Segundo Graham Harman, a relação entre objectos não é teórica ou prática, nem mesmo epistemológica. É antes estética – «aesthetics becomes first philosophy». É a estética que abarca a «singularidade» e a «suplementaridade» das coisas. Por mais que um determinado objecto se gaste ou se consuma, existirá sempre algo que, no limite, não é passível de ser incorporado. Apenas a estética poderá resolver tal relação, desvelando o objecto por si mesmo, em si mesmo, para além do entendimento ou usabilidade que possa servir. A esse «deslumbramento» induzido pelos objectos, Harman chama-lhe allure, isto é, uma fascinação que força o sujeito a reconhecer a sua integridade, a partilhada sensação de que o objecto está para além das suas propriedades:
Um objecto é sempre mais do que a soma das suas propriedades, sempre existindo e actuando independentemente da forma particular em que o alcançamos. Harman reconhece em Heidegger uma saída do correlacionismo, traçando a direcção para ontologia orientada pelo objecto. Porém parece-nos altamente duvidoso que Heidegger possa fornecer tal quadro interpretativo2.
Notas
1 «The Universe of Things» de 2011, em http://www.shaviro.com/Othertexts/Things.pdf; o conto homónimo de Gwyneth Jones data de 1993: http://www.aqueductpress.com/books/UniverseOfThings.php. O artigo de Shaviro foi apresentado no primeiro simpósio dedicado à Ontologia Orientada por Objectos – Object-Oriented Ontology – que contou ainda com a participação de Ian Bogost, Levi Bryant e Graham Harman, e aconteceu a 23 de Abril de 2010 no Georgia Tech. Para mais, consultar http://ooo.gatech.edu/.

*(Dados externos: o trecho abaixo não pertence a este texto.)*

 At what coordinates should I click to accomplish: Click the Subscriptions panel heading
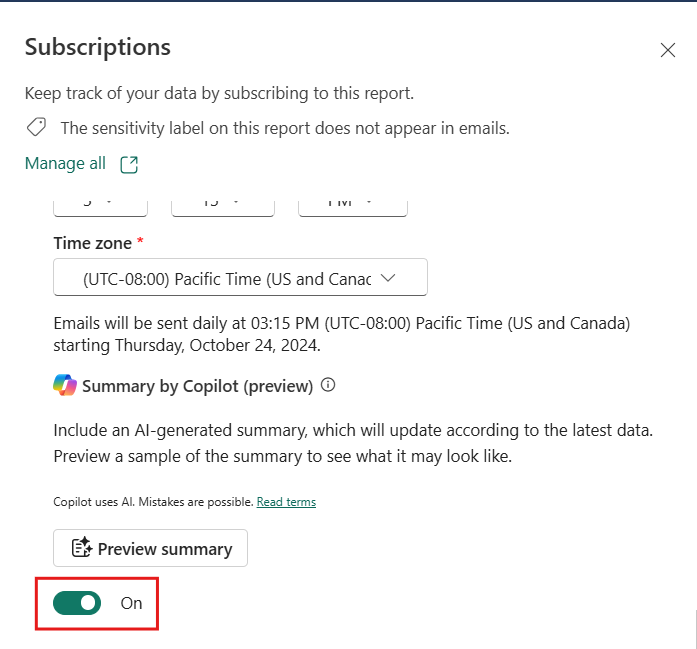click(x=98, y=47)
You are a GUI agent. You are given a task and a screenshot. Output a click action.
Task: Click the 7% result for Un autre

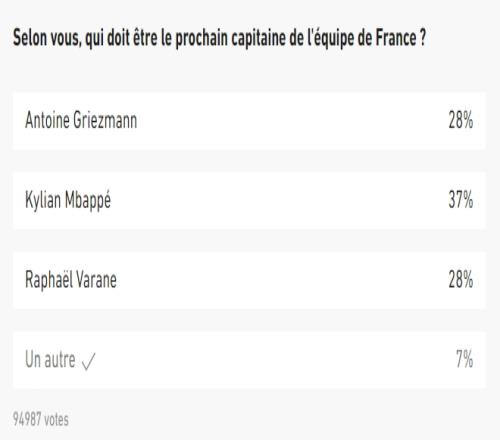click(465, 359)
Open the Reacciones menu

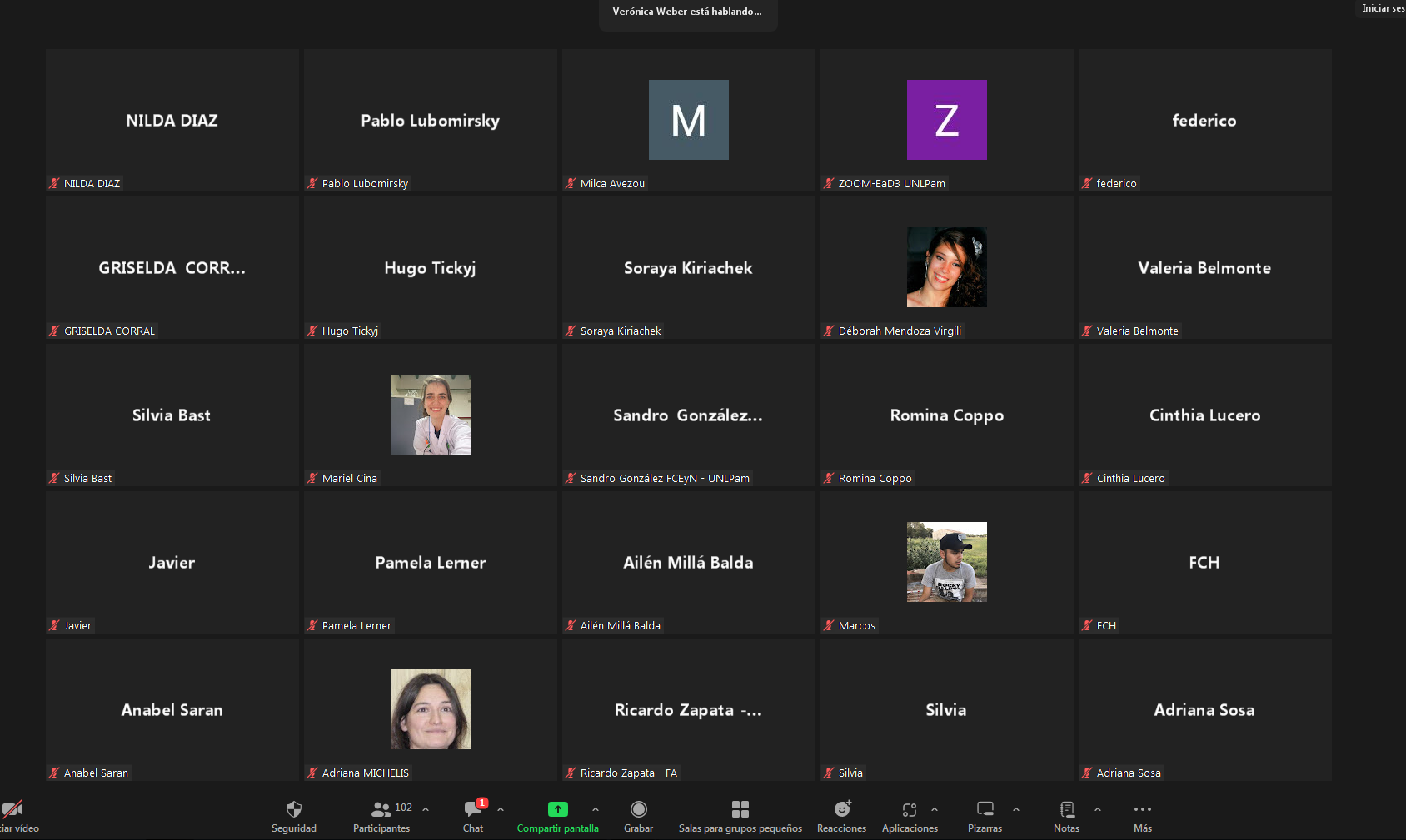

2 Em Heidegger, o perigo acompanhava a técnica moderna porque esta opera na captura do mundo natural. Entender a natureza inteiramente disponível para a Humanidade é uma leitura correlacionista, da qual nos pretendemos distanciar. Para a mecanologia de Simondon, e longe de avaliar a técnica como instaladora de domínio e controlo do homem sobre o mundo natural, a técnica vive na ressonância entre natureza e sujeito, e recompõe-se enquanto mediadora. Simondon atenta sobre a realidade dos processos através da sua teoria da individuação, quebrando a clássica bipolaridade entre sujeito e objecto. Para além disso, reconhecer «o modo de existência dos objectos técnicos» (Du mode d’existence des objets techniques, 1958) passa por libertá-los do regime de escravatura a que estão submetidos, e poder assim descobrir como estes estranhos entes são afinal os reais mediadores da relação humana com o mundo natural. Cf. Catarina Patrício, «Notas sobre a Mecanologia de Gilbert Simondon».